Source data
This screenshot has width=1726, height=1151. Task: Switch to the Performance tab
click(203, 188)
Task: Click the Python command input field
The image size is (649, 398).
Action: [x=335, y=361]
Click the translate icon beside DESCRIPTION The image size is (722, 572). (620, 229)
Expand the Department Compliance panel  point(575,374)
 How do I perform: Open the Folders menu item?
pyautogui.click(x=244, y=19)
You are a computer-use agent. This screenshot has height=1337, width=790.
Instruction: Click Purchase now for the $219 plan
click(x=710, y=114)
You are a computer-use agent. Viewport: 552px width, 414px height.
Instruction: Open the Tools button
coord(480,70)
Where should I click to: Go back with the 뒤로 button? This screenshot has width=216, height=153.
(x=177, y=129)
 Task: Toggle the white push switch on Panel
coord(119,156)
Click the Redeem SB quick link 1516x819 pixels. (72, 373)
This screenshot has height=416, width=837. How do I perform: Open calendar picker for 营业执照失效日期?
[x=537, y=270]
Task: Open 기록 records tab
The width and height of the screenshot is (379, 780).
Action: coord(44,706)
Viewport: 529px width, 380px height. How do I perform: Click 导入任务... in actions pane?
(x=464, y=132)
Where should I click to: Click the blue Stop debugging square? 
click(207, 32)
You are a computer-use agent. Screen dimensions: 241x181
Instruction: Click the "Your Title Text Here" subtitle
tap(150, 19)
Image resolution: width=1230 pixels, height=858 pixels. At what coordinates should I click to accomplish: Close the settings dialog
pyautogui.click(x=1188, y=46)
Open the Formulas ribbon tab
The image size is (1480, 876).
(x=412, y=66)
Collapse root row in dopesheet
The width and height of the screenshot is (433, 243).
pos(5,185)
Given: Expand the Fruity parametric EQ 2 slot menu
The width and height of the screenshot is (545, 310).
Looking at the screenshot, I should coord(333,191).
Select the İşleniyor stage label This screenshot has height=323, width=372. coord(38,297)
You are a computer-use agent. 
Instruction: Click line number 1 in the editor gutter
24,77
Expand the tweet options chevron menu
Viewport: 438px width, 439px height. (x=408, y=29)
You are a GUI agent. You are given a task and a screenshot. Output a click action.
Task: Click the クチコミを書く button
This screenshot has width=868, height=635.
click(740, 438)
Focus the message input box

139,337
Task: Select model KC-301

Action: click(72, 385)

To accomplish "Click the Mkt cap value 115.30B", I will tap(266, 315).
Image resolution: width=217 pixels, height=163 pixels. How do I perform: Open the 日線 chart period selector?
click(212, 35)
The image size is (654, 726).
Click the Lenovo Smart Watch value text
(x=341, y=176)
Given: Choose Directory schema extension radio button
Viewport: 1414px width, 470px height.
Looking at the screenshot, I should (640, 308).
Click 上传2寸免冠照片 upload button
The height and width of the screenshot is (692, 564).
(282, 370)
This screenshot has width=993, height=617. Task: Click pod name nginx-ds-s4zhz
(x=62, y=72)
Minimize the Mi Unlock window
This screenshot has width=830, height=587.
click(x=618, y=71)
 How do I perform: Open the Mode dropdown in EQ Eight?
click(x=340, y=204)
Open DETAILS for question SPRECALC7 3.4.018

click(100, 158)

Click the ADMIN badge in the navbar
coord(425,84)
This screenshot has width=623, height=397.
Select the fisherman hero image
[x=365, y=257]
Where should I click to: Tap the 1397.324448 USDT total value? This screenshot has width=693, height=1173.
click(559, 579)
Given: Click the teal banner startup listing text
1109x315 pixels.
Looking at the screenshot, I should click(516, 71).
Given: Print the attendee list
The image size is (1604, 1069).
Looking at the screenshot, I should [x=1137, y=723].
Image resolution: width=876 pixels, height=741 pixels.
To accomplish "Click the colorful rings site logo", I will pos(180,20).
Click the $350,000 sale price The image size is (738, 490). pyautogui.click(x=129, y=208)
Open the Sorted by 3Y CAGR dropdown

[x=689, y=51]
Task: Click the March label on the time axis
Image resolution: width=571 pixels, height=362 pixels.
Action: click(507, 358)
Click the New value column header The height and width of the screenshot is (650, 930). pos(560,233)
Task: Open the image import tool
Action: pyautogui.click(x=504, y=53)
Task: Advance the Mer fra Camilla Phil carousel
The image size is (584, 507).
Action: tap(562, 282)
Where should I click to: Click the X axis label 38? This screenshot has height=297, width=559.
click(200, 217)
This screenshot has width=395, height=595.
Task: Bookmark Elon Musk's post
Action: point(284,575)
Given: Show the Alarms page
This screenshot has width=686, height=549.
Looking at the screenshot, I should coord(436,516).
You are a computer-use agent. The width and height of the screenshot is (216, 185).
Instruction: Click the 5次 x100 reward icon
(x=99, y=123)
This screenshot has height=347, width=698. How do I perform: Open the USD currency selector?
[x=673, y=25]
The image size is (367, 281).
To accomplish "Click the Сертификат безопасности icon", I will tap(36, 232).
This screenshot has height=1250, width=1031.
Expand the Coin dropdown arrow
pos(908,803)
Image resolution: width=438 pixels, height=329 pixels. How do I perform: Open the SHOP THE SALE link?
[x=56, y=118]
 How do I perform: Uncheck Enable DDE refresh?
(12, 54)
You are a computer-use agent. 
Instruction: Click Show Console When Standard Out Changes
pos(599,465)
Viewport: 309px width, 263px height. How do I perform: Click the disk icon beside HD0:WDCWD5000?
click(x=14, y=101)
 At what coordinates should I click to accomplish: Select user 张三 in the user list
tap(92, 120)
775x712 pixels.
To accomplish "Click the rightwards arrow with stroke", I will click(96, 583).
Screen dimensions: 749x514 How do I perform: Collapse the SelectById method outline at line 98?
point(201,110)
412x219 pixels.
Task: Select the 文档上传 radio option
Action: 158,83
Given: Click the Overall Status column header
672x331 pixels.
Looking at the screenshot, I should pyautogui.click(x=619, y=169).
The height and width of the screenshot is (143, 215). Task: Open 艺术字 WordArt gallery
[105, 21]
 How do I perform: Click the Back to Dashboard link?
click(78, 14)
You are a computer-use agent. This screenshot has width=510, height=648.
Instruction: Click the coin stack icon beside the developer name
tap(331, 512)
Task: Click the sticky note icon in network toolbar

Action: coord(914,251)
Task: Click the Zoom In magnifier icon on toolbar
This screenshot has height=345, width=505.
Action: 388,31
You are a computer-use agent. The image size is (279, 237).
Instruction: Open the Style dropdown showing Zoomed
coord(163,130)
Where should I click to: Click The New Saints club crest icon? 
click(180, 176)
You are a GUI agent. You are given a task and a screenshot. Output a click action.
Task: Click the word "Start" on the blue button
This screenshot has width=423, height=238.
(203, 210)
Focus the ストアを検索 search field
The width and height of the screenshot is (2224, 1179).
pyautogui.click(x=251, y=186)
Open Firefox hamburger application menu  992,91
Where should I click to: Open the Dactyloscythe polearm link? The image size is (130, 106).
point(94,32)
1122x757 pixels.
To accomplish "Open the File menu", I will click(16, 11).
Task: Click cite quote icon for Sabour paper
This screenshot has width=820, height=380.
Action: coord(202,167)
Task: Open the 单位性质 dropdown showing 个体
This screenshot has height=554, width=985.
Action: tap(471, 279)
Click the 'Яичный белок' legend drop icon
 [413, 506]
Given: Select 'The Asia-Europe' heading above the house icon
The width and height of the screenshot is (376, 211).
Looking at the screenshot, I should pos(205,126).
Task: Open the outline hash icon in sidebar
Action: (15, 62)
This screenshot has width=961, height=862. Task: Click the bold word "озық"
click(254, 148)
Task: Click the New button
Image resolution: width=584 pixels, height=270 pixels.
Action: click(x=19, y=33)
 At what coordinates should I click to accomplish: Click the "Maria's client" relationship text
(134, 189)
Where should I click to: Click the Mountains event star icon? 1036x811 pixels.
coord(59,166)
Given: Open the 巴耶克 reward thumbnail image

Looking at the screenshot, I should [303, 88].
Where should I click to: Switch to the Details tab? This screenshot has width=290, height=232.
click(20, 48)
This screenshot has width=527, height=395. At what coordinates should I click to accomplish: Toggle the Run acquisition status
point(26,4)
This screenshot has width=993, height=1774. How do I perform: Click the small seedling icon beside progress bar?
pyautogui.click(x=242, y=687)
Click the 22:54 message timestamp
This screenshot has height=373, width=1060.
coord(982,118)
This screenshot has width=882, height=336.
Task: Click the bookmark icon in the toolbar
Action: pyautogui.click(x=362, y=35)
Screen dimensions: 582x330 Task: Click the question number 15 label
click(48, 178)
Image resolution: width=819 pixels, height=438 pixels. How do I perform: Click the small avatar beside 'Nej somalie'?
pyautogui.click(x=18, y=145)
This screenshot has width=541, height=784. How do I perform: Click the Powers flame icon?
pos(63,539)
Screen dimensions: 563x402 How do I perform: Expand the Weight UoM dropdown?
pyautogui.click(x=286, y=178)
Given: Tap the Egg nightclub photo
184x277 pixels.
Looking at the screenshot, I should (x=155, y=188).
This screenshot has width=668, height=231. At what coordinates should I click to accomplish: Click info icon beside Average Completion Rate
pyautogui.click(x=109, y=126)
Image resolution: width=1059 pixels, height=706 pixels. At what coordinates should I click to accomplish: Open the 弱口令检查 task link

_Exercise_:
Your reply should consist only of the lines from the one containing "Given: Tap the Egg nightclub photo" through the last line of the records, each reproduced exactly.

_Your solution_:
Given: Tap the Egg nightclub photo
184x277 pixels.
Looking at the screenshot, I should (x=155, y=188).
This screenshot has width=668, height=231. At what coordinates should I click to accomplish: Click info icon beside Average Completion Rate
pyautogui.click(x=109, y=126)
Image resolution: width=1059 pixels, height=706 pixels. At what coordinates should I click to accomplish: Open the 弱口令检查 task link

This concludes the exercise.